側近達は大慌てで屋敷の中を掃除したり様々な物を持ち込んだりしている。
「一旦精霊の国へ帰って貰った方が面倒が無かったのではないかしら」
「王様は帰りたくないのかもな。ここから立ち去ってしまえば、また来ることを側近に阻止されて、うやむやにされてしまうと思っているんじゃぁ無いか?」
「あの宰相は、面倒くさくて頑固そうだものね」
「ああ、その宰相だが、魔法鞄を持って仕事があると言って帰っていったよ。危険が無いことは分かったんだと思う。その代わり他の妖精達が王の身の回りの世話のために大勢押しかけてくるそうだ」
「魔法鞄を持っていったと言うことは、魔水晶の検証をしに行ったのね」
「直ぐに結果は出ないと思うけど……彼の疑いを晴らすのは時間が掛かりそうだな」
「転移して、穢れた聖地を見せれば一発なんだけど、連れて行きましょうか?」
「それは可哀想だ。余りの衝撃で気絶しそうだな。宰相は結構年を取っていそうだし」
ソフィアにパブロ魔導師の異空間へ行って貰った。
ルシオがここから転移してしまえば、異空間はルシオと一緒に別の場所へ移動してしまうのだ。エルフ達の不安を助長しないために、今は異空間の入り口を開けっぱなしにしている。王がこの空間にいる内はこうしておかなければ誘拐されたと勘違いされてしまうからだ。
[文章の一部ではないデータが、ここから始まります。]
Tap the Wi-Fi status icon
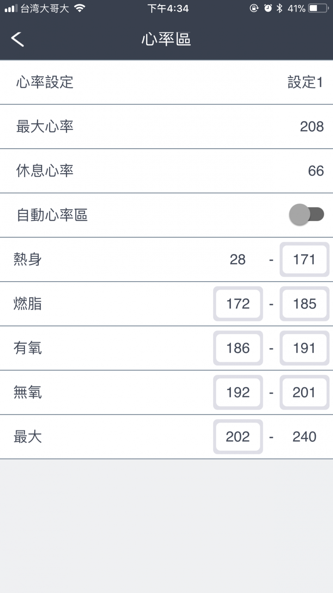This screenshot has width=333, height=593. pyautogui.click(x=80, y=8)
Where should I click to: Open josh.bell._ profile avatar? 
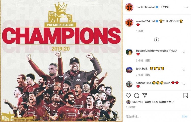click(x=129, y=70)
ソフィアは、エルフと妖精という種属に出会ったことを告げた。今ならルシオの異空間で会えると言うと、パブロ魔導師は神殿長と共に直ぐにやってきた。
神官の式服をきちんと着ている。王族に拝謁賜るのに正装したようだ。
早速王との面会を取り付け、神殿長等がエルフ王との謁見がなされることとなった。